Please return the lines below word for word, starting with the line that contains "This screenshot has" and going on through the line that contains "(x=189, y=401)", with both of those lines included. Leave the pictures out of your answer.

• **Interface element items**
---*---

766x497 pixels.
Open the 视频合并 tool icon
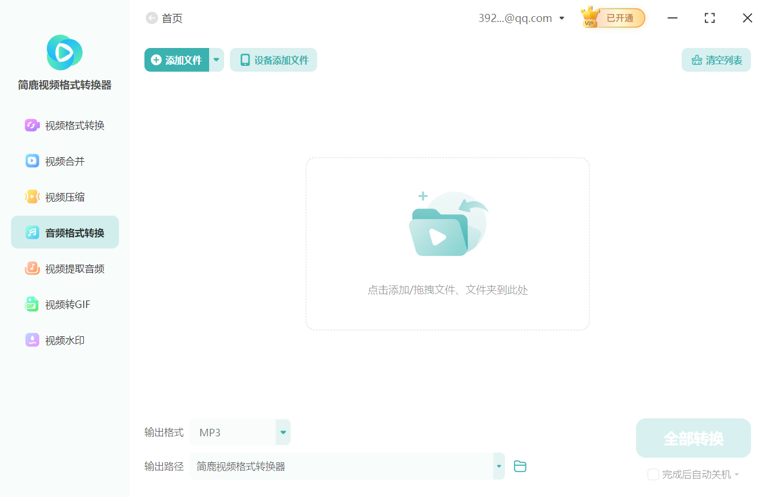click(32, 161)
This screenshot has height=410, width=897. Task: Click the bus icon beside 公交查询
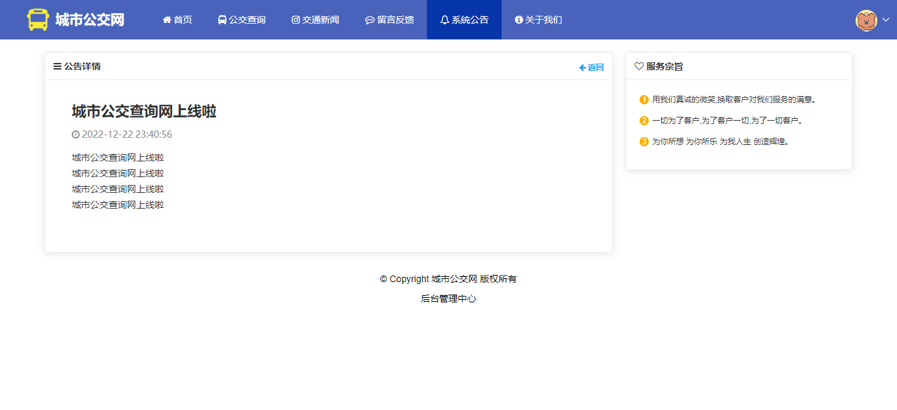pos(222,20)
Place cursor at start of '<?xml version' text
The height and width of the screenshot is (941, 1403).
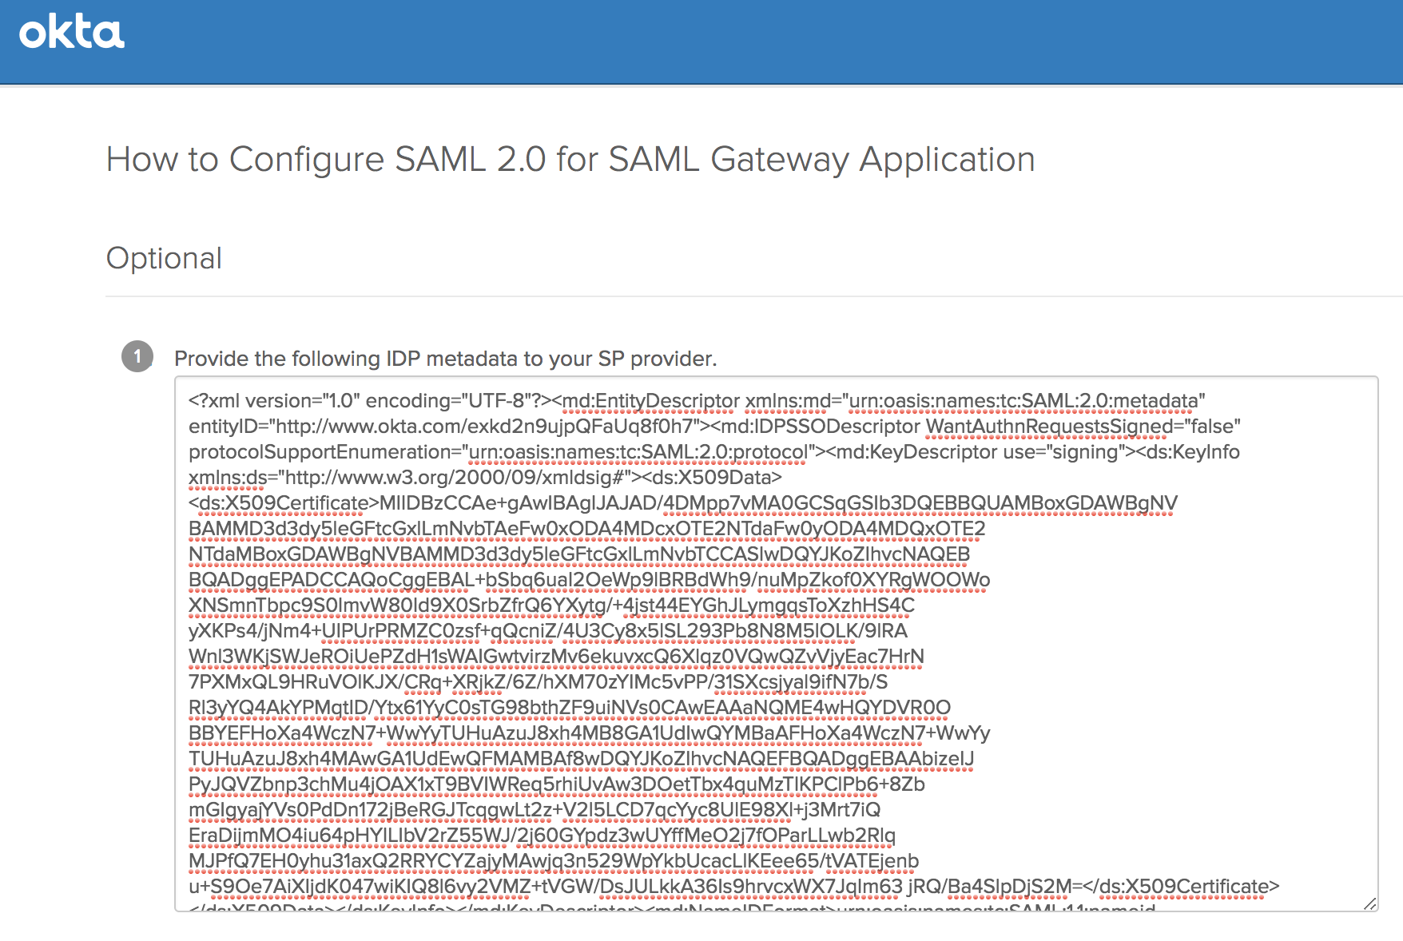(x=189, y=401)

---*---

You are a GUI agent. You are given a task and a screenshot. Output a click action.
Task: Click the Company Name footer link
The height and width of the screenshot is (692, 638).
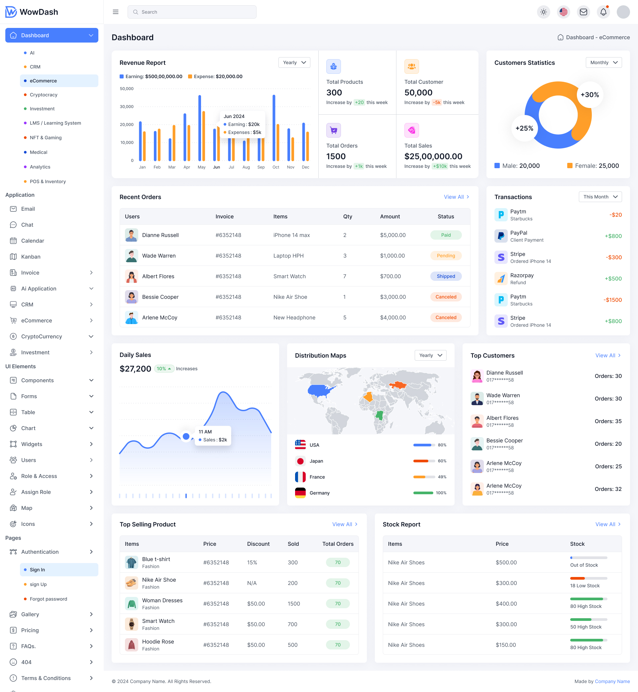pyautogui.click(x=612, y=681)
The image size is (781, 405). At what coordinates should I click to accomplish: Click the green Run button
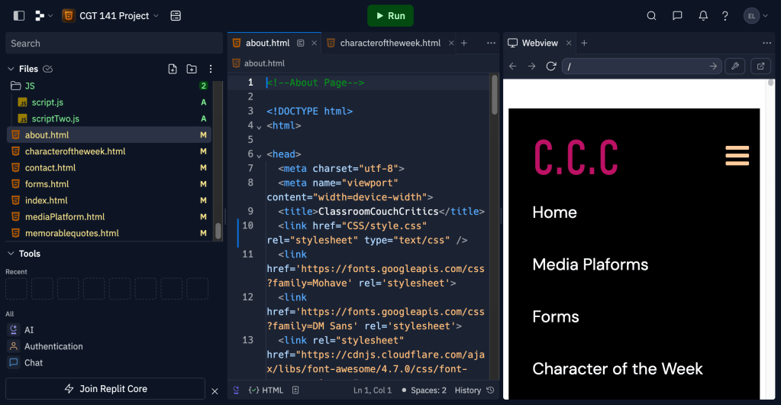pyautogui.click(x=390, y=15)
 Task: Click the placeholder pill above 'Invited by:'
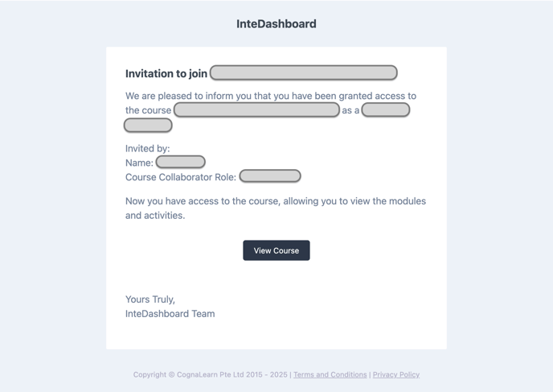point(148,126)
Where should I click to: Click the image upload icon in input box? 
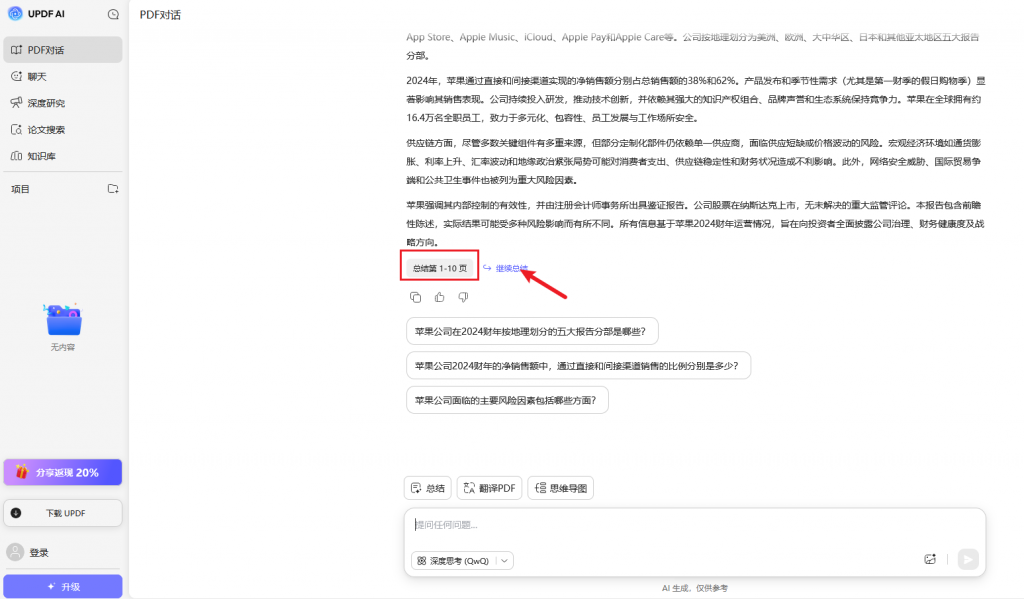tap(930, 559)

---*---

• **OUTPUT OF THE EXERCISE**
This screenshot has height=410, width=897. Task: Click the bus icon beside 公交查询
pos(222,20)
Place cursor at start of '<?xml version' text
The height and width of the screenshot is (941, 1403).
(x=189, y=401)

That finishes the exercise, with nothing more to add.